Exercise objective:
Copy the following data line for line without changing anything.
──────
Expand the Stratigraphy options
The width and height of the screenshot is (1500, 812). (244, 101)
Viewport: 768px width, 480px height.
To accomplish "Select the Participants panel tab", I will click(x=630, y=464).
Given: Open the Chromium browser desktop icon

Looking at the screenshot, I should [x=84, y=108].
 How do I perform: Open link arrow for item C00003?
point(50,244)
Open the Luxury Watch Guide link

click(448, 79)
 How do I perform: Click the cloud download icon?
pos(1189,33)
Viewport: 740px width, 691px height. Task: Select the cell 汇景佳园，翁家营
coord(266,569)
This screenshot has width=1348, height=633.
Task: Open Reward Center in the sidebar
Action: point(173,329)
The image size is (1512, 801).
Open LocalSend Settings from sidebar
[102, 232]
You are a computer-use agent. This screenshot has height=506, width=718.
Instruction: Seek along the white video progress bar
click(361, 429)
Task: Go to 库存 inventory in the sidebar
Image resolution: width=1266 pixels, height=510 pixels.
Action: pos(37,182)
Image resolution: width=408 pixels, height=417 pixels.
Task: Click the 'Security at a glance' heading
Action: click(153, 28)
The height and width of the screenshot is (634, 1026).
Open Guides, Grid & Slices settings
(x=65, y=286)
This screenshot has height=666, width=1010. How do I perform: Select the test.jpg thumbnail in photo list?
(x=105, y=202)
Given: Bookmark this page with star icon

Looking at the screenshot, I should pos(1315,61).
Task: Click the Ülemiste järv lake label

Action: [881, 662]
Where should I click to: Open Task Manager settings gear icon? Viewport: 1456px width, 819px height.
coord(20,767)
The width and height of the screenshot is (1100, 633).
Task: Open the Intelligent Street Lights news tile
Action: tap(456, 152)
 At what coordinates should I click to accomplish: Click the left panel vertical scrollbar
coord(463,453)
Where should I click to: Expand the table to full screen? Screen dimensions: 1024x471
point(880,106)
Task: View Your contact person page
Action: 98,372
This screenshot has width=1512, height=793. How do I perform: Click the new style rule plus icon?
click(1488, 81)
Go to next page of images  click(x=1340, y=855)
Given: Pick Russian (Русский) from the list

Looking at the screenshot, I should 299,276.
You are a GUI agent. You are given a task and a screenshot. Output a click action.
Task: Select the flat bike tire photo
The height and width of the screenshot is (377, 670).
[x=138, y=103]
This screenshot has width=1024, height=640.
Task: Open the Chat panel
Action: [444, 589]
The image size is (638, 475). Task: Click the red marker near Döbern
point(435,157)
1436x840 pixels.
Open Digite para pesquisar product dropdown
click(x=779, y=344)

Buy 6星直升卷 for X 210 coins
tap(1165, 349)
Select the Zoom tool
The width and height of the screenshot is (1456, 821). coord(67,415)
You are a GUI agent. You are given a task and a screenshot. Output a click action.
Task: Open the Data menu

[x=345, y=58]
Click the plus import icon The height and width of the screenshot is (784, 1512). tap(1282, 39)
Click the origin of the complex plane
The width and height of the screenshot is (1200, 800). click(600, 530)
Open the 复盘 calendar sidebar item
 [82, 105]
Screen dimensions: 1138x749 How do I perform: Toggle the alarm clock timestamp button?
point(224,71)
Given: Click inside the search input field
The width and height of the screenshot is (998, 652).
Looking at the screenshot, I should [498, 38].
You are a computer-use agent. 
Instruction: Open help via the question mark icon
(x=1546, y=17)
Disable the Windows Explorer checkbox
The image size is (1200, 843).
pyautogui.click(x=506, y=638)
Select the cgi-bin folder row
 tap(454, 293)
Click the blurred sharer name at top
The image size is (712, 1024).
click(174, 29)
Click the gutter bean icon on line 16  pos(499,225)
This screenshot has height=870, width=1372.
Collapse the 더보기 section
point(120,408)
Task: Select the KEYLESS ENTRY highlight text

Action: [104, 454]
──────
Problem solution:
Expand the Stratigraphy options
The width and height of the screenshot is (1500, 812). (244, 101)
Viewport: 768px width, 480px height.
To accomplish "Select the Participants panel tab", I will click(x=630, y=464).
Given: Open the Chromium browser desktop icon

Looking at the screenshot, I should [x=84, y=108].
 How do I perform: Open link arrow for item C00003?
point(50,244)
Open the Luxury Watch Guide link

click(448, 79)
 How do I perform: Click the cloud download icon?
pos(1189,33)
Viewport: 740px width, 691px height. Task: Select the cell 汇景佳园，翁家营
coord(266,569)
This screenshot has width=1348, height=633.
Task: Open Reward Center in the sidebar
Action: point(173,329)
The image size is (1512, 801).
Open LocalSend Settings from sidebar
[102, 232]
You are a computer-use agent. This screenshot has height=506, width=718.
Instruction: Seek along the white video progress bar
click(361, 429)
Task: Go to 库存 inventory in the sidebar
Image resolution: width=1266 pixels, height=510 pixels.
Action: pos(37,182)
Image resolution: width=408 pixels, height=417 pixels.
Task: Click the 'Security at a glance' heading
Action: click(153, 28)
The height and width of the screenshot is (634, 1026).
Open Guides, Grid & Slices settings
(x=65, y=286)
This screenshot has height=666, width=1010. How do I perform: Select the test.jpg thumbnail in photo list?
(x=105, y=202)
Given: Bookmark this page with star icon

Looking at the screenshot, I should pos(1315,61).
Task: Click the Ülemiste järv lake label

Action: [881, 662]
Where should I click to: Open Task Manager settings gear icon? Viewport: 1456px width, 819px height.
coord(20,767)
The width and height of the screenshot is (1100, 633).
Task: Open the Intelligent Street Lights news tile
Action: tap(456, 152)
 At what coordinates should I click to accomplish: Click the left panel vertical scrollbar
coord(463,453)
Where should I click to: Expand the table to full screen? Screen dimensions: 1024x471
point(880,106)
Task: View Your contact person page
Action: 98,372
This screenshot has width=1512, height=793. How do I perform: Click the new style rule plus icon?
click(1488, 81)
Go to next page of images  click(x=1340, y=855)
Given: Pick Russian (Русский) from the list

Looking at the screenshot, I should 299,276.
You are a GUI agent. You are given a task and a screenshot. Output a click action.
Task: Select the flat bike tire photo
The height and width of the screenshot is (377, 670).
[x=138, y=103]
This screenshot has width=1024, height=640.
Task: Open the Chat panel
Action: [444, 589]
The image size is (638, 475). Task: Click the red marker near Döbern
point(435,157)
1436x840 pixels.
Open Digite para pesquisar product dropdown
click(x=779, y=344)

Buy 6星直升卷 for X 210 coins
tap(1165, 349)
Select the Zoom tool
The width and height of the screenshot is (1456, 821). coord(67,415)
You are a GUI agent. You are given a task and a screenshot. Output a click action.
Task: Open the Data menu

[x=345, y=58]
Click the plus import icon The height and width of the screenshot is (784, 1512). tap(1282, 39)
Click the origin of the complex plane
The width and height of the screenshot is (1200, 800). click(600, 530)
Open the 复盘 calendar sidebar item
 [82, 105]
Screen dimensions: 1138x749 How do I perform: Toggle the alarm clock timestamp button?
point(224,71)
Given: Click inside the search input field
The width and height of the screenshot is (998, 652).
Looking at the screenshot, I should [498, 38].
You are a computer-use agent. 
Instruction: Open help via the question mark icon
(x=1546, y=17)
Disable the Windows Explorer checkbox
The image size is (1200, 843).
pyautogui.click(x=506, y=638)
Select the cgi-bin folder row
 tap(454, 293)
Click the blurred sharer name at top
The image size is (712, 1024).
click(174, 29)
Click the gutter bean icon on line 16  pos(499,225)
This screenshot has height=870, width=1372.
Collapse the 더보기 section
point(120,408)
Task: Select the KEYLESS ENTRY highlight text

Action: [104, 454]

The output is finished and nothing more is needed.